Recessed lights make the little pass-through seem like a stainless-steel performance space, a prep area under the watch of veteran chef Layton Roberts (formerly of Meridian Restaurant & Bar and Mesh on Mass, another Cunningham venture). One night shortly after the restaurant’s July opening, I sat and puzzled over what I recognized as an entire upturned pig leg, from hip to hoof, mounted on a special stand and placed on display just outside the kitchen window. Were the meat Pilates just for decoration—a swine version of the fishnet leg lamp in A Christmas Story? I got my answer when someone came out of the kitchen and sliced off a small strip of the haunch, which turned out to be a rare “Acorn Edition” of La Quercia dry-cured ham, basically meltingly sweet, nutty prosciutto on demand: No, the leg was just Union 50’s down-to-earth version of dinner and a show.

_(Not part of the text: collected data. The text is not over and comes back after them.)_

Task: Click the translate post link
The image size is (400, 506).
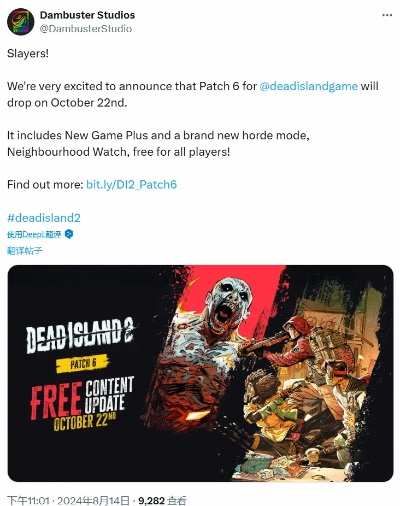Action: coord(25,250)

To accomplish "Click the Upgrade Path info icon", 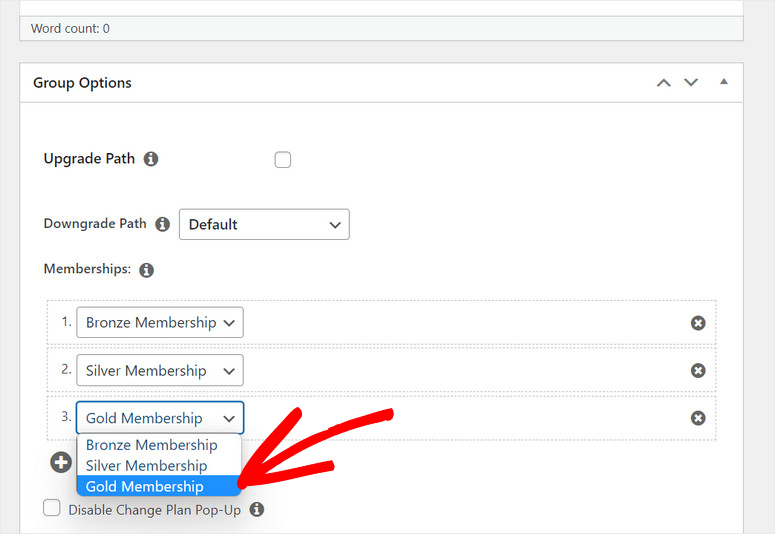I will (151, 159).
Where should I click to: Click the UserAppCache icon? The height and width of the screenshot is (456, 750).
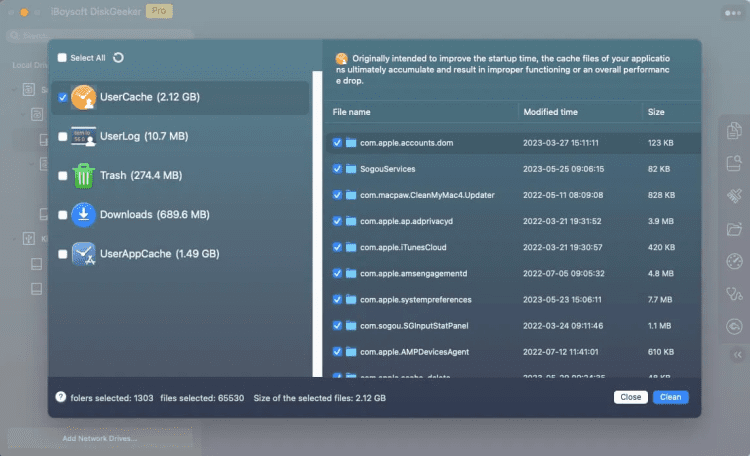(x=83, y=254)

You can nibble between dangerously smooth sips of the gin-based Big Hero, fragrant with lemon, honey, and thyme.

The theatrics play well with a menu that explores the blue collar–gourmet realm of kimchi meatloaf and espresso-porter pork barbecue. A couple of dishes suffer from overconceptualization, such as a chilaquiles poutine that groans under the weight of cheese curds, pulled pork, crema, avocado, and an optional fried egg. And a wonderful pork tenderloin sliced rare and flavored with bourbon-mustard-maple glaze doesn’t really need the added gimmick of a soggy apple-mostarda waffle.
The fashionable plating does work, however, in the case of a salmon-lox starter that balances meaty curls of the fish with pink pickled onions, potatoes, and whole-grain mustard—a perfect salty-starchy-sweet combination. And an opulently glazed ribeye cap perched fat as a filet mignon atop Robuchon potatoes also deliciously pulls together a list of oddball components, including a slaw of shaved fennel and pea shoots and a hushpuppy-sized bone-marrow bonbon that you pop in your mouth whole to get the full unctuous benefit of the liquid center.

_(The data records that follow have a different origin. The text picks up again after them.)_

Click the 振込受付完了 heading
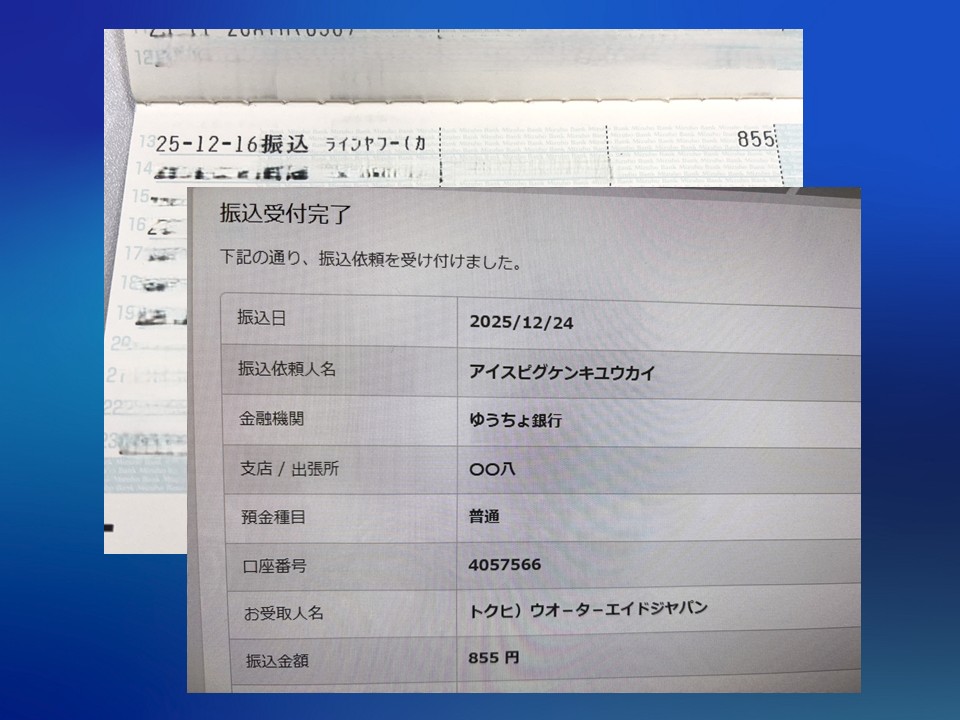Image resolution: width=960 pixels, height=720 pixels. [285, 214]
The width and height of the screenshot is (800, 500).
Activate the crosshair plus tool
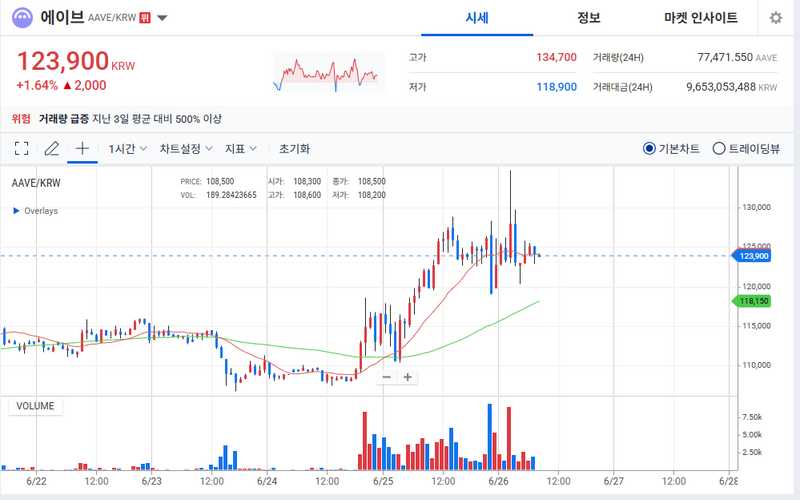pyautogui.click(x=82, y=148)
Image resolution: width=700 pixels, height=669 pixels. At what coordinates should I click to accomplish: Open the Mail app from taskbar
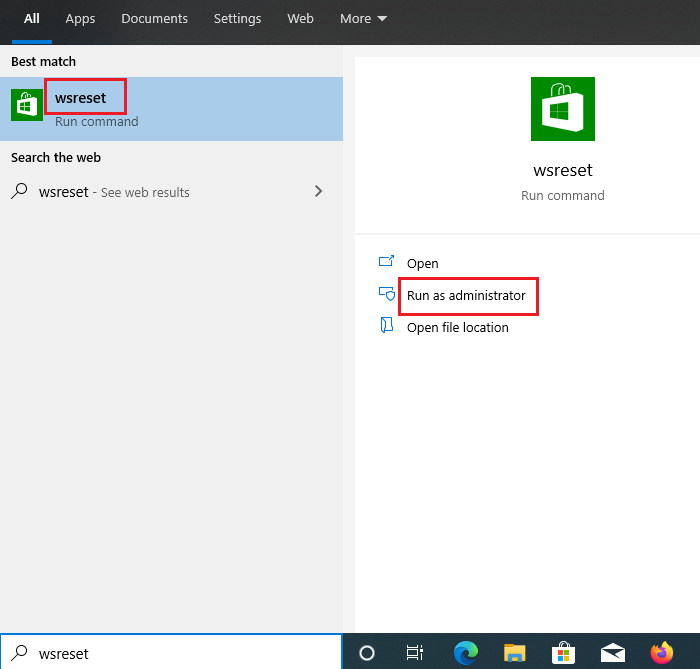[612, 653]
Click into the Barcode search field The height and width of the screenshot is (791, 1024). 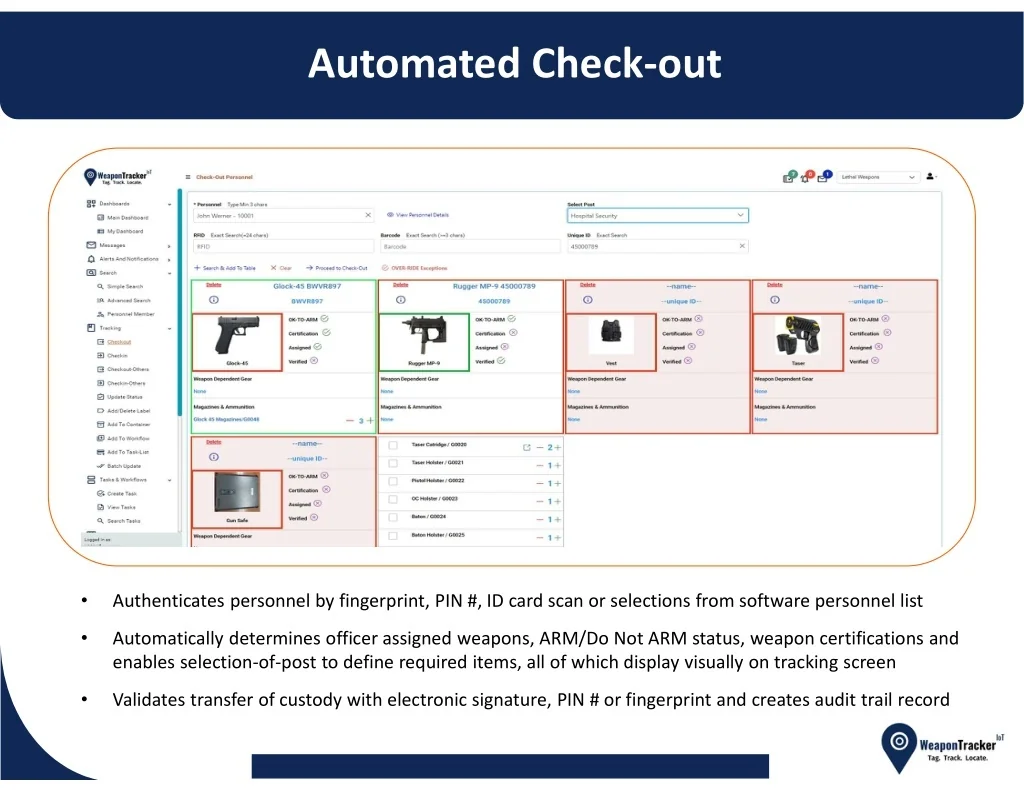pos(470,247)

At a restaurant housed in a former bricklayers union hall (the Trowel Trades nameplate remains etched in the front of the Mass Ave–adjacent building), the more practical and rooted dishes seem a better fit. Charcuterie arranged on long-handled wooden boards includes you-pick combinations of morsels like candied pork belly and a faux salami made out of fig pulp that (though too cloying to eat by itself) takes the edge off the herbal creaminess of Humboldt Fog, an essential choice among the cheeses. You can nibble between dangerously smooth sips of the gin-based Big Hero, fragrant with lemon, honey, and thyme, or The Californian via Oaxaca, a mezcal-heavy tequila concoction.
Addictive hand-cut fries, customized to order with a choice of styles (truffle oil to duck fat–and-rosemary) and sauces (aioli to beer cheese), arrive in metal pails and disappear quickly. They’re crunchy on the outside, nearly fluffy on the inside, and too proud to call themselves frites. They’re also part of Union 50’s late-night bar menu served until the wee-hours closing time, that untapped twilight of cravings that come after a night on the town and before the drive home.
Catering to downtown’s discriminating fourth-meal crowd is a stroke of genius for a restaurant group known for making solid commercial choices that work. (In addition to Mesh, Indy-based Cunningham owns Bru Burger Bar, Boulder Creek Dining Company, Charbonos, and the cookie-cuttered Stone Creek Dining Company chain.) Union 50 looks decidedly different from the other members of its restaurant family and feels more like a risk. But if Skee-Ball and the trowel trades can undergo a transformation, maybe their foreman can, too.
Union 50
620 N. East St., 317-610-0234, union-50.com
Hours Mon.–Thurs. 4:30 p.m.–1 a.m., Fri.–Sat. 4:30 p.m.–2 a.m., Sun. 3–11 p.m.